Casting pointers to references
Casting a pointer (like Foo *) to a reference (like Foo &) via reinterpret_cast or a C-style cast probably doesn't do what you want.
References ("refs") exist so that you can make libraries with user-defined constructs that "feel like" a built-in language abstraction. Refs are definitely confusing if you've transitioned from C to C++ — they're "pointerish" in the sense that the compiler ultimately boils them down to pointer values, but "not" in the sense that the language semantics restrict their use. [*]
I came across one such casting bug today, and wondered what the compiler actually emits for it.
As it turns out, GCC warns when you cast a pointer to its corresponding ref type:
test.cpp:12:23: warning: casting ‘int*’ to ‘int&’ does not dereference pointer
Unfortunately, if you cast it to a corresponding const ref type it stays silent. Consider this snippet of C++ code:
#include <stdio.h>
extern int SomeGlobal;
void DumpValue(const int &value)
{
printf("%d\n", value);
}
int main() {
int *pval = &SomeGlobal;
DumpValue((const int &) pval);
return 0;
}
Note that the correct approach is to use the deref operator (*) on pval to turn it into an int &, which is compatible with the const int & signature of DumpValue.
After a quick give-me-the-assembly command line sequence:
g++ -o test.o -c test.cpp objdump -d -r test.o # Get assembly with inline linker relocation directives.
We can see the resulting x64 assembly:
0000000000000025 <main>:
25: 55 push %rbp
26: 48 89 e5 mov %rsp,%rbp
29: 48 83 ec 10 sub $0x10,%rsp
2d: 48 c7 45 f8 00 00 00 movq $0x0,-0x8(%rbp)
34: 00
31: R_X86_64_32S SomeGlobal
35: 48 8d 45 f8 lea -0x8(%rbp),%rax
39: 48 89 c7 mov %rax,%rdi
3c: e8 00 00 00 00 callq 41 <main+0x1c>
3d: R_X86_64_PC32 _Z9DumpValueRi-0x4
41: b8 00 00 00 00 mov $0x0,%eax
46: c9 leaveq
47: c3 retqWalking through it step by step:
Instruction 2d is placing the address of SomeGlobal into the stack frame, at location -0x8(%rbp). [†] It currently has $0x0 as a value, with a note for the linker to replace that with the address for SomeGlobal when the linking process figures out where SomeGlobal lives.

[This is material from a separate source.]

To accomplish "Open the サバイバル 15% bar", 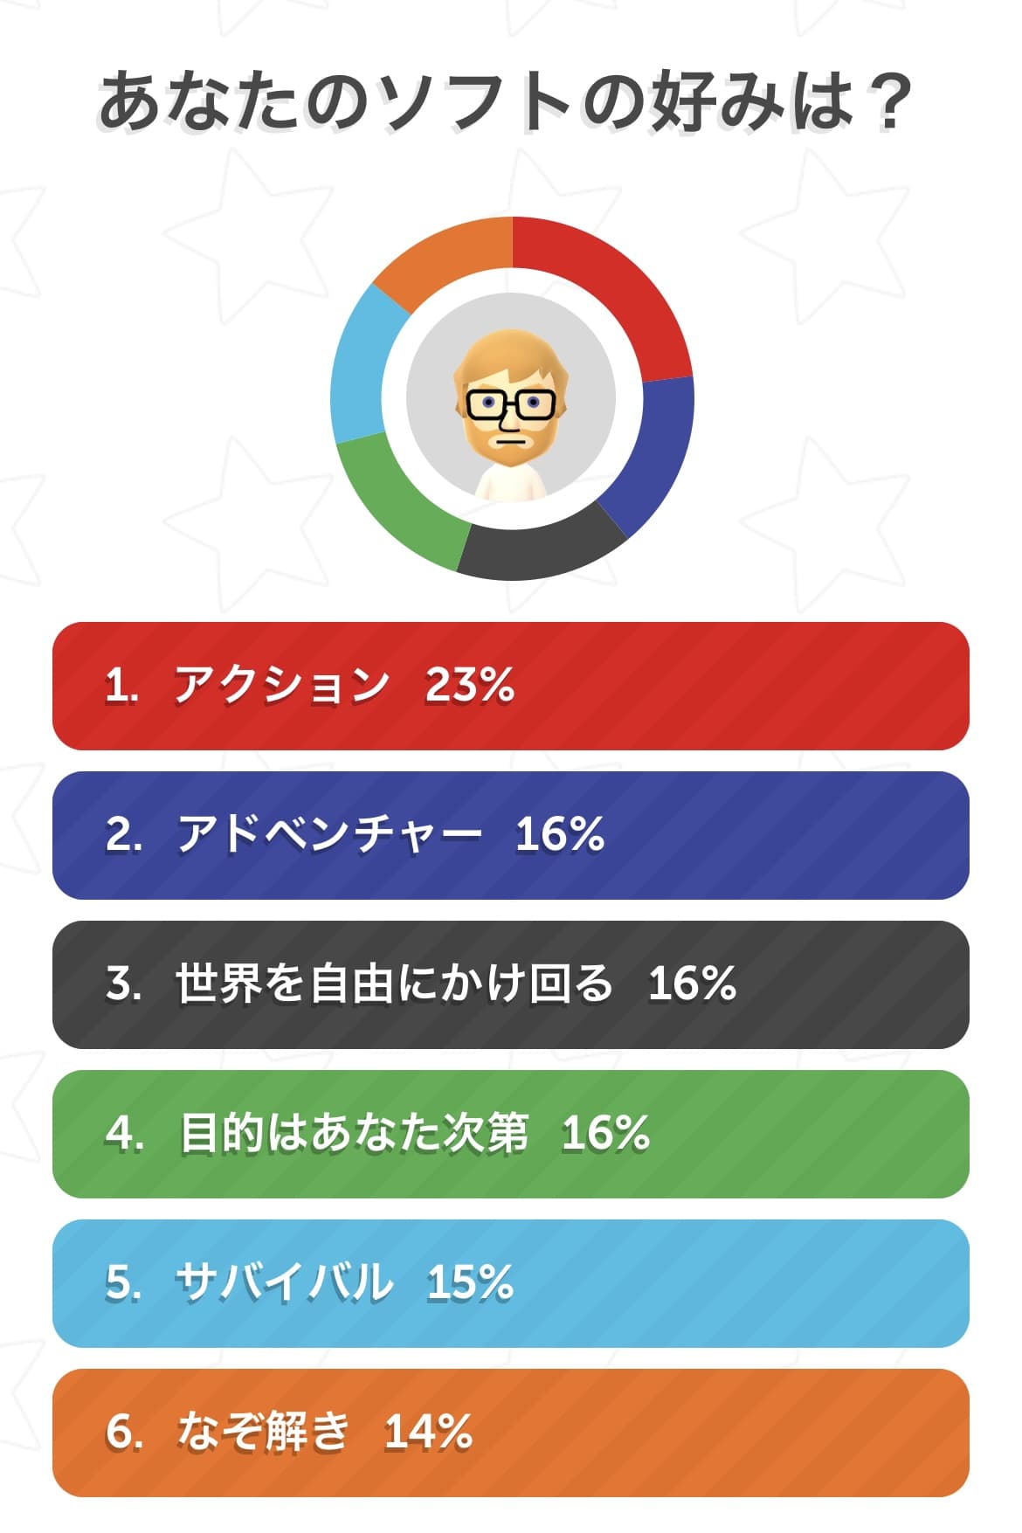I will (x=511, y=1283).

Instruction 35 computes the address of that stack slot with a lea instruction (which is like a fancy-pants add).
Instructions 35 and 39 make that address of the stack slot into the first argument (%rdi) to DumpValue.
So, the argument won't contain the address of SomeGlobal, like we were hoping to provide to DumpValue, but the stack slot address instead. [‡] The cast resulted in a pointer to its operand — the behavior that you would expect if you took a value type and casted it to a ref, like so:
#include <stdio.h>
struct MyStruct {
int foo, bar;
};
void DumpValues(const MyStruct &ms)
{
printf("%d %d\n", ms.foo, ms.bar);
}
int main(void) {
MyStruct ms = {42, 1024};
DumpValues(reinterpret_cast<const MyStruct &>(ms));
return 0;
}
Footnotes
| [*] | See ISO C++ (14882:2003) 8.3.2 #4:
|
| [†] | Recall that on x64, the stack grows "down" in memory space; i.e. as you push more function frames due to function invocation, the value in %rsp gets smaller. The base pointer is at the start of the frame, in the highest address, and the stack pointer %rsp is at the end of the frame, in the lowest address. The return address is at 8(%rbp), the previous frame's %rbp value is at 0(%rbp), and the first local stack slot for this function is -8(%rbp). |
| [‡] | On an LP64 system like my x64 Linux machine we can see half of the stack slot value through this reference. |